_Exercise task_:
Reproduce the following lines verbatim.

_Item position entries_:
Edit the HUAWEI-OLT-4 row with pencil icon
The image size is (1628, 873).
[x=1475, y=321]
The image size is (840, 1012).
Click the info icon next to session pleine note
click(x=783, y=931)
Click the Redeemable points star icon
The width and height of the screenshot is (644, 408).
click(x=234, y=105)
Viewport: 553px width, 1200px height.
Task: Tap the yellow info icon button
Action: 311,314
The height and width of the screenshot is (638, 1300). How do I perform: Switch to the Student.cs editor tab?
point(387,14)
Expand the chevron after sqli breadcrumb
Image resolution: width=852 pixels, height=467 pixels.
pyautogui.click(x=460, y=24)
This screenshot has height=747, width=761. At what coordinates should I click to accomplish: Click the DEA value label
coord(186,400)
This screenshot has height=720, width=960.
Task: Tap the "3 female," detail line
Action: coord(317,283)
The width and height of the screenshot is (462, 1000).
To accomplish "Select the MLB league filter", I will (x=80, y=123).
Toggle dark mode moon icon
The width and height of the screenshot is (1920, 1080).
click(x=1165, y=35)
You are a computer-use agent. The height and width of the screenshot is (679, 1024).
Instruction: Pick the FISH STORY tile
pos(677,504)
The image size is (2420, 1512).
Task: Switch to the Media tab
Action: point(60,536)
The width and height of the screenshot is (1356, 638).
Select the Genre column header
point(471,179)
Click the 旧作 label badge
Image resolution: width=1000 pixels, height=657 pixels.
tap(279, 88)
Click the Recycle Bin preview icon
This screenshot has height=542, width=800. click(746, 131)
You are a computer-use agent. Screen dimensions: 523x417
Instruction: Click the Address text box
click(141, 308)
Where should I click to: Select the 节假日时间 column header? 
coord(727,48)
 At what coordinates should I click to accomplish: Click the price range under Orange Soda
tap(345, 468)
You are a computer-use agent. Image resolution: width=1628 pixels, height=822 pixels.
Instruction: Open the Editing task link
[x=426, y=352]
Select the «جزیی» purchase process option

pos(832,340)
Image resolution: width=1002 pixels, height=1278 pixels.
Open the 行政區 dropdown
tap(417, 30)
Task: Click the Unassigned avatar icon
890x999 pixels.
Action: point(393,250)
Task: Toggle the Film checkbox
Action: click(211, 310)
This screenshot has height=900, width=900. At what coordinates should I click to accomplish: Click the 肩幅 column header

_Solution_:
Edit the HUAWEI-OLT-4 row with pencil icon
The image size is (1628, 873).
[x=1475, y=321]
The image size is (840, 1012).
Click the info icon next to session pleine note
click(x=783, y=931)
Click the Redeemable points star icon
The width and height of the screenshot is (644, 408).
click(x=234, y=105)
Viewport: 553px width, 1200px height.
Task: Tap the yellow info icon button
Action: 311,314
The height and width of the screenshot is (638, 1300). How do I perform: Switch to the Student.cs editor tab?
point(387,14)
Expand the chevron after sqli breadcrumb
Image resolution: width=852 pixels, height=467 pixels.
pyautogui.click(x=460, y=24)
This screenshot has height=747, width=761. At what coordinates should I click to accomplish: Click the DEA value label
coord(186,400)
This screenshot has height=720, width=960.
Task: Tap the "3 female," detail line
Action: coord(317,283)
The width and height of the screenshot is (462, 1000).
To accomplish "Select the MLB league filter", I will (x=80, y=123).
Toggle dark mode moon icon
The width and height of the screenshot is (1920, 1080).
click(x=1165, y=35)
You are a computer-use agent. The height and width of the screenshot is (679, 1024).
Instruction: Pick the FISH STORY tile
pos(677,504)
The image size is (2420, 1512).
Task: Switch to the Media tab
Action: point(60,536)
The width and height of the screenshot is (1356, 638).
Select the Genre column header
point(471,179)
Click the 旧作 label badge
Image resolution: width=1000 pixels, height=657 pixels.
tap(279, 88)
Click the Recycle Bin preview icon
This screenshot has height=542, width=800. click(746, 131)
You are a computer-use agent. Screen dimensions: 523x417
Instruction: Click the Address text box
click(141, 308)
Where should I click to: Select the 节假日时间 column header? 
coord(727,48)
 At what coordinates should I click to accomplish: Click the price range under Orange Soda
tap(345, 468)
You are a computer-use agent. Image resolution: width=1628 pixels, height=822 pixels.
Instruction: Open the Editing task link
[x=426, y=352]
Select the «جزیی» purchase process option

pos(832,340)
Image resolution: width=1002 pixels, height=1278 pixels.
Open the 行政區 dropdown
tap(417, 30)
Task: Click the Unassigned avatar icon
890x999 pixels.
Action: point(393,250)
Task: Toggle the Film checkbox
Action: click(211, 310)
This screenshot has height=900, width=900. At what coordinates should I click to accomplish: Click the 肩幅 column header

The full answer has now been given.